ABD’de Vietnam Savaşı’nın yarattığı bunalım, Batı Avrupa’daysa özellikle ve öncelikle genç kuşakları etkileyen işsizlik, Batı’nın delikanlı kesimini bu yıllarda kitlesel bir hareketliliğe sürüklemişti. Batı Avrupa’da Con-Bendit, Krivine, Dutschke gibi anarşist ideologların devriminin siyasal öncülüğü görevini düzenle bütünleşerek devrimci niteliğini yitirdiğini öne sürdükleri işçi sınıfından alıp, gençliğe veren görüşlerinin etkisiyle daha politize bir görünüme bürünen gençlik hareketleri, ABD’de daha çok Vietnam Savaşı’na karşı apolitik barış gösterileri biçimini alıyordu.
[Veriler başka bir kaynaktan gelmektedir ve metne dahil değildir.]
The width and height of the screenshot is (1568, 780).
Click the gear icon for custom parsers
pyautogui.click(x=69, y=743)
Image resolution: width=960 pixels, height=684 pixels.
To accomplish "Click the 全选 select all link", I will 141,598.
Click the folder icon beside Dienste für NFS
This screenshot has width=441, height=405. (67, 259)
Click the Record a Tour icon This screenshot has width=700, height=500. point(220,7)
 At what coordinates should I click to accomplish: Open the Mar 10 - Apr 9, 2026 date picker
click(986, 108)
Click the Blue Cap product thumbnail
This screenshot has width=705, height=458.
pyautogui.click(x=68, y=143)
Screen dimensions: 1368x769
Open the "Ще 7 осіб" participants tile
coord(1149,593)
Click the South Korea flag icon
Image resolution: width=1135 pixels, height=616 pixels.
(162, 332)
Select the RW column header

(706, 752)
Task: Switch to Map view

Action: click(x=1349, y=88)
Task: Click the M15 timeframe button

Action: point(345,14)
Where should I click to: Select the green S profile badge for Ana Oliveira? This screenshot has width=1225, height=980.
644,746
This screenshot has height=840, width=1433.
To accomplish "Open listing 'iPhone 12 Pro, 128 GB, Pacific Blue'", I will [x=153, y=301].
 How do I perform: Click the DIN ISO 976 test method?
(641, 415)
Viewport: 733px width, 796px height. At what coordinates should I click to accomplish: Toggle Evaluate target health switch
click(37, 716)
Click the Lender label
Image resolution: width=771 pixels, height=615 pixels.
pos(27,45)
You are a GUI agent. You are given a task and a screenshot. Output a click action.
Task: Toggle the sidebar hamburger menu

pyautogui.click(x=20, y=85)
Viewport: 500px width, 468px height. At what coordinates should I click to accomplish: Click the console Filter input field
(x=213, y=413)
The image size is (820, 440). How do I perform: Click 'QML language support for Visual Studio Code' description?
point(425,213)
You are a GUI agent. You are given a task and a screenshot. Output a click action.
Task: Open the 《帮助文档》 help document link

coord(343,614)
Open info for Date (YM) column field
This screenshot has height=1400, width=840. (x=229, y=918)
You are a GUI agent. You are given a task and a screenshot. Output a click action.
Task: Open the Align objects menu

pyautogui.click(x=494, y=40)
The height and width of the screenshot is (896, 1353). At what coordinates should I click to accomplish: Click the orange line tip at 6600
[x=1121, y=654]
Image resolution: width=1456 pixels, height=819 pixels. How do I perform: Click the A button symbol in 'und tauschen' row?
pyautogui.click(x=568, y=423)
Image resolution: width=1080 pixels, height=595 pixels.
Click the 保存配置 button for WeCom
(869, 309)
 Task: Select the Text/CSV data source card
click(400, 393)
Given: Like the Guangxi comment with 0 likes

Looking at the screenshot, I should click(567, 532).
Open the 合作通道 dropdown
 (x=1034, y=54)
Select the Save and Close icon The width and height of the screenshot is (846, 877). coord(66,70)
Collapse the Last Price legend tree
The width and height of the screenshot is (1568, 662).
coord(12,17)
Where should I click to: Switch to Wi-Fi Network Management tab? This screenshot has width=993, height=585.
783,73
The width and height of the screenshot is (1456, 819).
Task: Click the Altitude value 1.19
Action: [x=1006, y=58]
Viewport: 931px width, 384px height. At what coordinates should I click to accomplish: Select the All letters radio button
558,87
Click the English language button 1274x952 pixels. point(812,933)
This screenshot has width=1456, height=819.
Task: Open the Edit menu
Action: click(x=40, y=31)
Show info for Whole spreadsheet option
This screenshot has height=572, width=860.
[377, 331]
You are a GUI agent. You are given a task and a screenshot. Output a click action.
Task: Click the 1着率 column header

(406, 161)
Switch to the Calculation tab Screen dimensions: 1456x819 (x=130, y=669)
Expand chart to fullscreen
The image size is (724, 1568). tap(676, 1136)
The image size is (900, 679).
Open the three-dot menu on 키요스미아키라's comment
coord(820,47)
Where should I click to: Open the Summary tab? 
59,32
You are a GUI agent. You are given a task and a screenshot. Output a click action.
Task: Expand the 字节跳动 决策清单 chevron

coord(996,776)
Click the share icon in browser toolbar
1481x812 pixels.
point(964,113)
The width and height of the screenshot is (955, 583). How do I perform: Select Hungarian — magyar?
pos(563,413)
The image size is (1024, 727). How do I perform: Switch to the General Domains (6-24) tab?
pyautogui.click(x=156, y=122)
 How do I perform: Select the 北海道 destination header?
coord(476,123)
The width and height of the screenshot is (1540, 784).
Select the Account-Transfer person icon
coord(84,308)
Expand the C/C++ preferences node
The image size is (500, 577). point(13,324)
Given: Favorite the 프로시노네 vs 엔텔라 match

Ne var ki, zencilerin yurttaşlık haklarını savunan “Black Panters” (Kara Panterler) ya da Troçkist eğilimli yeraltı örgütü “Weathermen” gibi radikal siyasal örgütler de yok değildi ABD gençliği içinde...
Politize olsun, apolitik olsun, tüm bu gençlik hareketleri siyasal bağlamda modern versiyonu öğrenci liderlerince savunulan 19. yüzyıl anarşist tezlerinden, etik bağlamda ise, Freud’un solcu öğrencisi Wilhelm Reich’ın Cinsel Özgürlük görüşlerinden etkilenmişlerdi. Tıpkı yüz yıl öncesinde yaşıtlarının yaptığı gibi burjuvazinin bağnaz ahlâkçı düzenine başkaldırdılar, evlilik-dışı birlikteliklere yöneldiler, komünler kurup yeni ilişki biçimleri denediler, üretim ve tüketim kooperatifleri kurarak kapitalist ülkelerde kapitalizmin “dışında” yaşamaya çalıştılar. Böyle bir “dış” olmadığı için de, bir kısmı uyuşturucuların elinde heder oldu, bir kısmı eğitimini yarıda bıraktığından yaşamda önüne açılabilecek kapıları kendi eliyle kapatmış sayıldı, bir kısmı kendi kabuğuna çekildi, mutlu azınlık sahibi olan pek azı ise, “zararın neresinden dönülse kârdır” diyerek başkaldırı yıllarında edindiği deneyimleri sermayeye tahvil edip genç ve dinamik işadamları kuşağını (ABD’de Jöntürk grubu) oluşturdular.
FEMİNİST BİLİNÇLENME
Tüm bu süreçlerin içinde kadınlar da vardı kuşkusuz. Öğrenci ayaklanmalarına onlar da katılıyor, barış festivallerinde onlar da şarkılar söylüyor, savaş-aleyhtarı mitinglerde onlar da pankart taşıyor, serbest aşk tezlerini onlar da savunuyor. Kısası tüm bir gençliği yerinden oynatan rüzgârın önünde onlar da sürükleniyordu.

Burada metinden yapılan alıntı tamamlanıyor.